Mark Lentczner wrote:

Awhile back, I saw Larry Wall give a short talk about the current design of Perl 6. At some point he put up a list of all the operators - well over a hundred of them! I had a sudden inspiration, but it took a few months to get around to drawing it...

http://www.ozonehouse.com/mark/blog/code/PeriodicTable.html

Fascinating. I wish I had a printer big enough to do it justice.

Some thoughts:

Anonymizers: Is (...) really an anonymous-value constructor, in the same class as [...] and {...}? Assuming that C-like comma isn't around any more (was that finalized?) parentheses aren't really doing anything fancy with respect to list construction. Now they are perhaps merely grouping operators at precedence level 0.

Declars: does "sub" fall into this category? I ask because of the symmetry of
$x = sub { ... };
and
$x = hash { ... };
but perhaps sub belongs in a different spot.
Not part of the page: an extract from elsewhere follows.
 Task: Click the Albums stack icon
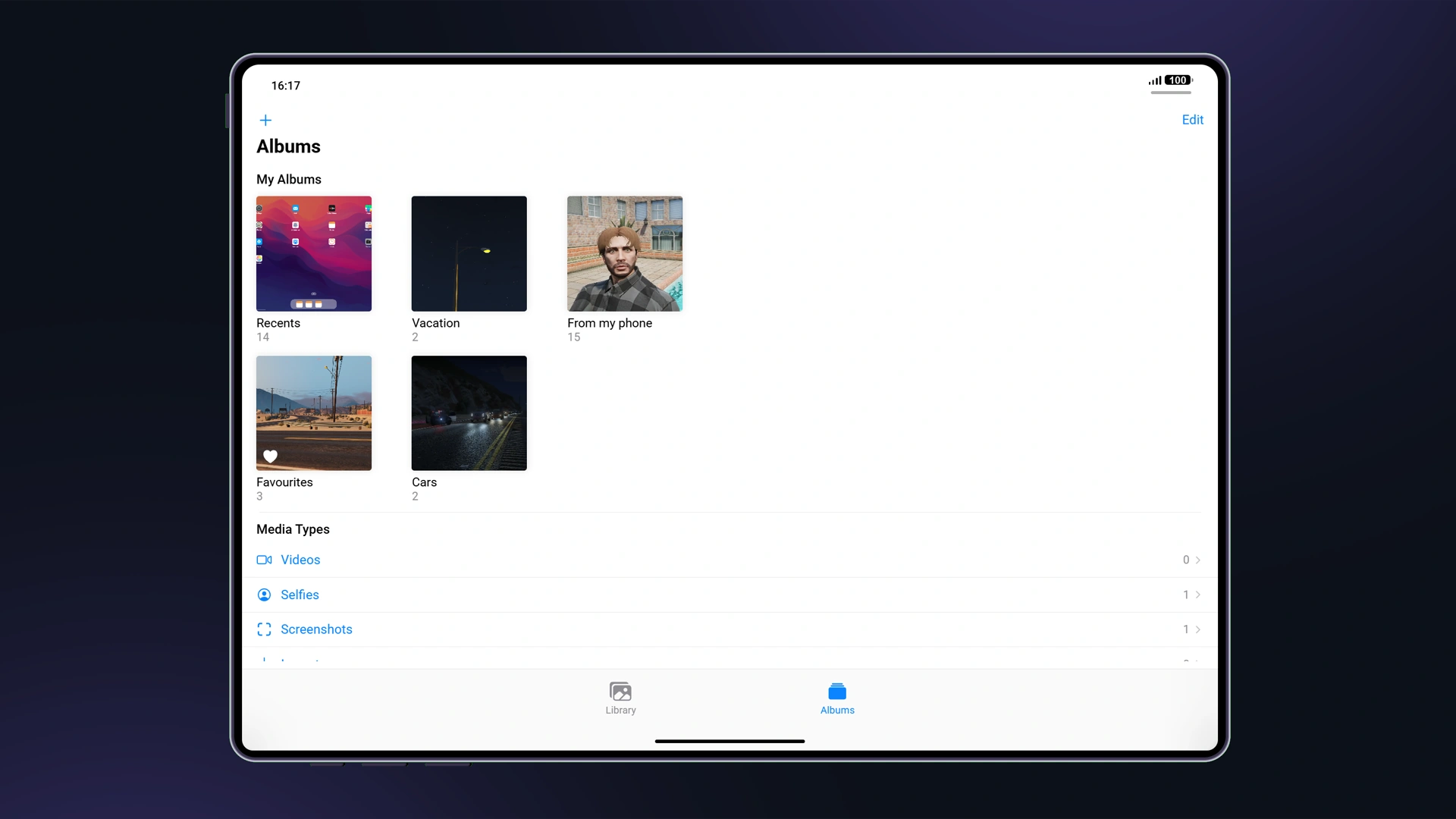(837, 691)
Comparisons and junction/bitmasks: The table has comparisons binding tighter than junctions and bitwise operations. This is how Perl 5 has it, which is because Perl 4 had it that way, which ultimately is because C had it that way. One of the creators of C is on record[*] as saying how that was an unfortunate mistake, because it meant you had to put parentheses around
if ( (x & 0xF) == 0xF )
or you didn't get the expected behaviour.
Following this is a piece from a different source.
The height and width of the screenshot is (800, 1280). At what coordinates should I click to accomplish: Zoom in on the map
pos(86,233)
Since we're effectively abandoning a C-like pantheon of operators in Perl6, maybe this is the time to make it right, and put the precedence as:
multiplication (6)
addition (7)
shifts (8)
bitmasks (9)
comparison (10, 11)
logical operators (12)


It would then mean no parentheses were needed in this Perl6:
if $x == 5|6 { ... }
(though I could buy an argument that putting parentheses in would be a Good Idea).